*TASK INSTRUCTIONS:*
Copy the listing below from its first line through the line containing "This screenshot has width=1480, height=1037.", with both ends included, and reproduce each line as it appears.

/---

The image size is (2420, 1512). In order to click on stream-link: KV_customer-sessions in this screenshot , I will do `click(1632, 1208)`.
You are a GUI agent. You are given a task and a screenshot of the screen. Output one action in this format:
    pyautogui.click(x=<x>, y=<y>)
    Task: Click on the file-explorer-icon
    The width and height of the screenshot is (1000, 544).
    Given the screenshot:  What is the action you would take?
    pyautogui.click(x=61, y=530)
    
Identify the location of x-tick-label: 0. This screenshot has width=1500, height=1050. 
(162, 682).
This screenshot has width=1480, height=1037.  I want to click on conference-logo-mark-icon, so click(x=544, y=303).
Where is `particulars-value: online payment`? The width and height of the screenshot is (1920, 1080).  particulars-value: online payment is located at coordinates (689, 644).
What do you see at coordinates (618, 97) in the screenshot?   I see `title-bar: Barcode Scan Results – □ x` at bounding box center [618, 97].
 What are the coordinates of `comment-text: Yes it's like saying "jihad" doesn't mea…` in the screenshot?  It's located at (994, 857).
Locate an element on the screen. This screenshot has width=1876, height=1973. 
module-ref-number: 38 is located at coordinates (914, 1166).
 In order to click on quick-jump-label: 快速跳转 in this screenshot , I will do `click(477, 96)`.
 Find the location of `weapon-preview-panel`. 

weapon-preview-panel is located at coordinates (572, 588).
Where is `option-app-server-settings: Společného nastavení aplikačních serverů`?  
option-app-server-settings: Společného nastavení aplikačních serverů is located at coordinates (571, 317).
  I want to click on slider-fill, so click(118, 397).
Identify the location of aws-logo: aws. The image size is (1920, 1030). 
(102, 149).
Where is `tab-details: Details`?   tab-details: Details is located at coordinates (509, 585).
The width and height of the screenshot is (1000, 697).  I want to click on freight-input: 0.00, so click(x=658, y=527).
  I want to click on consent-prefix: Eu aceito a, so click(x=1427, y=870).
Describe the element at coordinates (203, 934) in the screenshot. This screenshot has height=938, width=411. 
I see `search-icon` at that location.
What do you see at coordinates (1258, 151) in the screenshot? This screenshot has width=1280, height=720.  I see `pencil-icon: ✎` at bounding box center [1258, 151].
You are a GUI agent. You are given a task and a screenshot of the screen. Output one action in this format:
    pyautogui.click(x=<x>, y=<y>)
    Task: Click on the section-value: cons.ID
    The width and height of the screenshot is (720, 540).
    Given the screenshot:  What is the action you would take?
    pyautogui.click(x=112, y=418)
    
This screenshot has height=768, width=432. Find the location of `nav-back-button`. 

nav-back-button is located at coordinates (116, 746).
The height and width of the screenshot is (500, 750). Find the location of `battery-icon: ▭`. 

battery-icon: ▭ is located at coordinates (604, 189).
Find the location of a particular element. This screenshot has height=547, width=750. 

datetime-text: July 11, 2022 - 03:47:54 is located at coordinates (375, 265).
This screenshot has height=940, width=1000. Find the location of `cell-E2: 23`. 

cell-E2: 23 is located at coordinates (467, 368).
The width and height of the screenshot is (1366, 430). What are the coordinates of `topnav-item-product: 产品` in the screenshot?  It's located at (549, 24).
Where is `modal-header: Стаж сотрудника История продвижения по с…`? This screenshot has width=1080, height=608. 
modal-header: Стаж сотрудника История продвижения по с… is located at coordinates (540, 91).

\---

*SOLUTION TO THIS PROBLEM:*
The image size is (2420, 1512). In order to click on stream-link: KV_customer-sessions in this screenshot , I will do `click(1632, 1208)`.
You are a GUI agent. You are given a task and a screenshot of the screen. Output one action in this format:
    pyautogui.click(x=<x>, y=<y>)
    Task: Click on the file-explorer-icon
    The width and height of the screenshot is (1000, 544).
    Given the screenshot:  What is the action you would take?
    pyautogui.click(x=61, y=530)
    
Identify the location of x-tick-label: 0. This screenshot has width=1500, height=1050. 
(162, 682).
This screenshot has width=1480, height=1037.  I want to click on conference-logo-mark-icon, so click(x=544, y=303).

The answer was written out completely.